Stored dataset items
◆ ◆ ◆ ◆ ◆

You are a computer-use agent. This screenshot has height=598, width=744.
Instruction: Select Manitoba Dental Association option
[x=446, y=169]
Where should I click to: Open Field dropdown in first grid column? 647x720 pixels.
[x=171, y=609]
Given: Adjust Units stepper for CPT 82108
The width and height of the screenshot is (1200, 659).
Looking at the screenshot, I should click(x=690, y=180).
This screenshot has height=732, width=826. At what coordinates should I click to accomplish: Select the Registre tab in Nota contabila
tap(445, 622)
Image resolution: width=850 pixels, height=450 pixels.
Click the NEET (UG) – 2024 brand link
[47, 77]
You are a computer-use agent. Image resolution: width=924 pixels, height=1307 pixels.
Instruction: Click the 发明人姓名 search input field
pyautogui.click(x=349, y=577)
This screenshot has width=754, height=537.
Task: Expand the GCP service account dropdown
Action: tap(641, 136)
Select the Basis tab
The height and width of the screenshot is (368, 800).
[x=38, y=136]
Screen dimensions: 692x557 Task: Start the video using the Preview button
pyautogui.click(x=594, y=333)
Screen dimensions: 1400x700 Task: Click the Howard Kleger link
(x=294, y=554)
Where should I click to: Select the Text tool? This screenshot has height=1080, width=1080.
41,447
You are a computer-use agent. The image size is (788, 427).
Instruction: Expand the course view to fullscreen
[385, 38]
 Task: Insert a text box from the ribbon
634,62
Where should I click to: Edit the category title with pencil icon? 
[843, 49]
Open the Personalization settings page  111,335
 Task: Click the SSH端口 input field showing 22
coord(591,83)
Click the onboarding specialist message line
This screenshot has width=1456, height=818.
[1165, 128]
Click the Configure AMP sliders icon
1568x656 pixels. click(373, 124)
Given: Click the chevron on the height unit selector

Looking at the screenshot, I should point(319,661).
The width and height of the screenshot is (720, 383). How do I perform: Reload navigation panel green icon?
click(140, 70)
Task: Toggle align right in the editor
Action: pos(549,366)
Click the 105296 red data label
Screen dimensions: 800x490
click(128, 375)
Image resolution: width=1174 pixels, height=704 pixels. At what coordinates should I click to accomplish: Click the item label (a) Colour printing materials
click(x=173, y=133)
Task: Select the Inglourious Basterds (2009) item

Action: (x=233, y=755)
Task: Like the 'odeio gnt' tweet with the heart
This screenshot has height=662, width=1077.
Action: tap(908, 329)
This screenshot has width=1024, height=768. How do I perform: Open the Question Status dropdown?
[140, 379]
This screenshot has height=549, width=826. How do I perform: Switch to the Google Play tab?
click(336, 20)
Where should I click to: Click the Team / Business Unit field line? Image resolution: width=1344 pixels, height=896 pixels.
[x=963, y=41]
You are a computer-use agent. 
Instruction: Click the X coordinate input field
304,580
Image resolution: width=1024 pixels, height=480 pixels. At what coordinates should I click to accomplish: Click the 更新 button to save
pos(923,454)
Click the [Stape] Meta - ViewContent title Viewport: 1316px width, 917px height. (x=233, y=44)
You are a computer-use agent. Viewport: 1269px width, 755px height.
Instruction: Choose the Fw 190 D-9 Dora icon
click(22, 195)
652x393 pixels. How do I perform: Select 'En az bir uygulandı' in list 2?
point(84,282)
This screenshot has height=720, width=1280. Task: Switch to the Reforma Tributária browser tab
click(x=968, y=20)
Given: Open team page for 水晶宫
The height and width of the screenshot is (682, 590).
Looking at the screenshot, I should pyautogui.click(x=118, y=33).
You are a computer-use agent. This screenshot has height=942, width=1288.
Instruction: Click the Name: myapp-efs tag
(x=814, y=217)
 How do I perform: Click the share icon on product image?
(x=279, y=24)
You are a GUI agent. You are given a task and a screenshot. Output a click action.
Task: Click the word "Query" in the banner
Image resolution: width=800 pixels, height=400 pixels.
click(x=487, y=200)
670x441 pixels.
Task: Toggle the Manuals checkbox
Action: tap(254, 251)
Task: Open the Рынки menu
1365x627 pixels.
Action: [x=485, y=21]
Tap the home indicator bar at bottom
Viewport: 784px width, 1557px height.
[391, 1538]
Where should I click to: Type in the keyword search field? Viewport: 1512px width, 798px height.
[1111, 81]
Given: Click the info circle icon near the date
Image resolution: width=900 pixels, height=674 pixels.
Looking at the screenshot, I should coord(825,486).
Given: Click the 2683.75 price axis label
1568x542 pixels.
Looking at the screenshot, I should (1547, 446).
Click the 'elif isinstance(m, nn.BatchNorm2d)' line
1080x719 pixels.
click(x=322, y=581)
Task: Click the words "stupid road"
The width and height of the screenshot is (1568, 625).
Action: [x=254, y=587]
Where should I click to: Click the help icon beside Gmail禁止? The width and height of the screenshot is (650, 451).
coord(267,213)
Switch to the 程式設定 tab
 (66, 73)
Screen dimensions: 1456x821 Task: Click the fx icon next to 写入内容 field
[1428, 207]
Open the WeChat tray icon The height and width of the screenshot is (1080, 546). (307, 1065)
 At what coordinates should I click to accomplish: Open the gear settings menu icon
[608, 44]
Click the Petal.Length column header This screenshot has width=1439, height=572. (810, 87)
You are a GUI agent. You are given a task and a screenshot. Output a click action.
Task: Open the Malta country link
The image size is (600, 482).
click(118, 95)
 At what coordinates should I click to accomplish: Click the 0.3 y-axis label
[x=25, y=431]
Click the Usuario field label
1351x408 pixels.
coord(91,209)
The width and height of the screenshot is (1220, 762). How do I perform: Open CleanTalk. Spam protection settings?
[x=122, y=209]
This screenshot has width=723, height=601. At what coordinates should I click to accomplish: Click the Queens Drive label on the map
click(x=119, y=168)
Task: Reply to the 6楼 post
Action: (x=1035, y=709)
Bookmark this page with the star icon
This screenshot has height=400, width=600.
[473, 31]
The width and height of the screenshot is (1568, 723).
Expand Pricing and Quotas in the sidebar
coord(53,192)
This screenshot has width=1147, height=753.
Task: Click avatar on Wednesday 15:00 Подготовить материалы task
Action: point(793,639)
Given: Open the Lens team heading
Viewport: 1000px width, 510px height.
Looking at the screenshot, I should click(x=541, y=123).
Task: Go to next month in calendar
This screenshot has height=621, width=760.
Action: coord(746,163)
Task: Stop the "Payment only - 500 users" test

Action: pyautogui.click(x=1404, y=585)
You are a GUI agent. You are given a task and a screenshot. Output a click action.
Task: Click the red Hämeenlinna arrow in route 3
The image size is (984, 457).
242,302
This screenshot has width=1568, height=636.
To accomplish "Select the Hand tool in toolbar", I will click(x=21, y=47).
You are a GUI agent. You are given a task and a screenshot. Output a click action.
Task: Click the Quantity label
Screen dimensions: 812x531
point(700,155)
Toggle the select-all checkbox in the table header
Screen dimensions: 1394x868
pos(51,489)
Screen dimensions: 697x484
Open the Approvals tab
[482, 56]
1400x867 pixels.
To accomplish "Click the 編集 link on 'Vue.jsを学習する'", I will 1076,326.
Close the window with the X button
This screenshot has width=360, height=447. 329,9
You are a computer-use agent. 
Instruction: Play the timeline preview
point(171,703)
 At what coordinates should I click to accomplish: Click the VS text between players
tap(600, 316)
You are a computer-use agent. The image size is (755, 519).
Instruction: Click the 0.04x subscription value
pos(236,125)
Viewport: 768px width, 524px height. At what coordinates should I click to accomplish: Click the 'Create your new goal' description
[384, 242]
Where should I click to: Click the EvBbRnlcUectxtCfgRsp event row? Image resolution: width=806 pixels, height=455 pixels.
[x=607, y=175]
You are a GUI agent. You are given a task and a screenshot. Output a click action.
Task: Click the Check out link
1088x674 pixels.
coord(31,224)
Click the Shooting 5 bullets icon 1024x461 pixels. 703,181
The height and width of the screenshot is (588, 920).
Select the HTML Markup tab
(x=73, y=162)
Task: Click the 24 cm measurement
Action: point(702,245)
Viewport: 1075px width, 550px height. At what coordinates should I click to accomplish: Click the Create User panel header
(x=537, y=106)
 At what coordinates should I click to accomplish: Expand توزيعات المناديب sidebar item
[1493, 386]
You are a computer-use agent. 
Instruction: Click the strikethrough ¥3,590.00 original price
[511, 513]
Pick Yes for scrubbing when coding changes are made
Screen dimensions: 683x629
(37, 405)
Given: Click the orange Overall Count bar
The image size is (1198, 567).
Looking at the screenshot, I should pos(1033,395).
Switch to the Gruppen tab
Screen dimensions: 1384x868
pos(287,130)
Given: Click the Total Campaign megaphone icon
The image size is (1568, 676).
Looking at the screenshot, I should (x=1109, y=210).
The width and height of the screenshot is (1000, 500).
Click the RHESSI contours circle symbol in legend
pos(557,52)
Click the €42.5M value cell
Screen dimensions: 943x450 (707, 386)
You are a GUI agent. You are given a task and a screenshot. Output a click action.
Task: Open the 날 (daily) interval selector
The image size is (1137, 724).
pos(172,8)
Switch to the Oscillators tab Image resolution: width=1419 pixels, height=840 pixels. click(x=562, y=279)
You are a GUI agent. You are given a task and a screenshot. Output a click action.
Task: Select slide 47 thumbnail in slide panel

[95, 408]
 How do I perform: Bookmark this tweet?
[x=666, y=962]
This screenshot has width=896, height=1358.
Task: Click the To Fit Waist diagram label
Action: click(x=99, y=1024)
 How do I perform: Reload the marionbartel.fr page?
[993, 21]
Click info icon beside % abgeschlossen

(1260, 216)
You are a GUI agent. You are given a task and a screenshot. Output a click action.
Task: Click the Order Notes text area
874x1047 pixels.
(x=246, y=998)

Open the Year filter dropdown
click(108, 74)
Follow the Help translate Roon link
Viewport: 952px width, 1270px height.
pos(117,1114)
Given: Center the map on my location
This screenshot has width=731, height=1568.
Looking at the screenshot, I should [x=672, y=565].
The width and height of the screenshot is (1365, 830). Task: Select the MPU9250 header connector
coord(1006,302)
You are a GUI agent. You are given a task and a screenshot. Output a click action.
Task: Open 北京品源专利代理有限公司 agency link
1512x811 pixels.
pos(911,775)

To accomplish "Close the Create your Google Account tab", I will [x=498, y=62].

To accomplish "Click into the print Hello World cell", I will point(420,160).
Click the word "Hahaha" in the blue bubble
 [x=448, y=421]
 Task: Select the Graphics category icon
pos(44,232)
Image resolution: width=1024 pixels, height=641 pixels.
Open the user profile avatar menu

◆ ◆ ◆ ◆ ◆

— Task to complete —
Write out exactly the lines above from the line with "Click the Petal.Length" through the line with "1400x867 pixels.", both of them included, and leave out all other lines.

— Written answer —
Click the Petal.Length column header This screenshot has width=1439, height=572. (810, 87)
You are a GUI agent. You are given a task and a screenshot. Output a click action.
Task: Open the Malta country link
The image size is (600, 482).
click(118, 95)
 At what coordinates should I click to accomplish: Click the 0.3 y-axis label
[x=25, y=431]
Click the Usuario field label
1351x408 pixels.
coord(91,209)
The width and height of the screenshot is (1220, 762). How do I perform: Open CleanTalk. Spam protection settings?
[x=122, y=209]
This screenshot has width=723, height=601. At what coordinates should I click to accomplish: Click the Queens Drive label on the map
click(x=119, y=168)
Task: Reply to the 6楼 post
Action: (x=1035, y=709)
Bookmark this page with the star icon
This screenshot has height=400, width=600.
[473, 31]
The width and height of the screenshot is (1568, 723).
Expand Pricing and Quotas in the sidebar
coord(53,192)
This screenshot has width=1147, height=753.
Task: Click avatar on Wednesday 15:00 Подготовить материалы task
Action: point(793,639)
Given: Open the Lens team heading
Viewport: 1000px width, 510px height.
Looking at the screenshot, I should click(x=541, y=123).
Task: Go to next month in calendar
This screenshot has height=621, width=760.
Action: coord(746,163)
Task: Stop the "Payment only - 500 users" test

Action: pyautogui.click(x=1404, y=585)
You are a GUI agent. You are given a task and a screenshot. Output a click action.
Task: Click the red Hämeenlinna arrow in route 3
The image size is (984, 457).
242,302
This screenshot has width=1568, height=636.
To accomplish "Select the Hand tool in toolbar", I will click(x=21, y=47).
You are a GUI agent. You are given a task and a screenshot. Output a click action.
Task: Click the Quantity label
Screen dimensions: 812x531
point(700,155)
Toggle the select-all checkbox in the table header
Screen dimensions: 1394x868
pos(51,489)
Screen dimensions: 697x484
Open the Approvals tab
[482, 56]
1400x867 pixels.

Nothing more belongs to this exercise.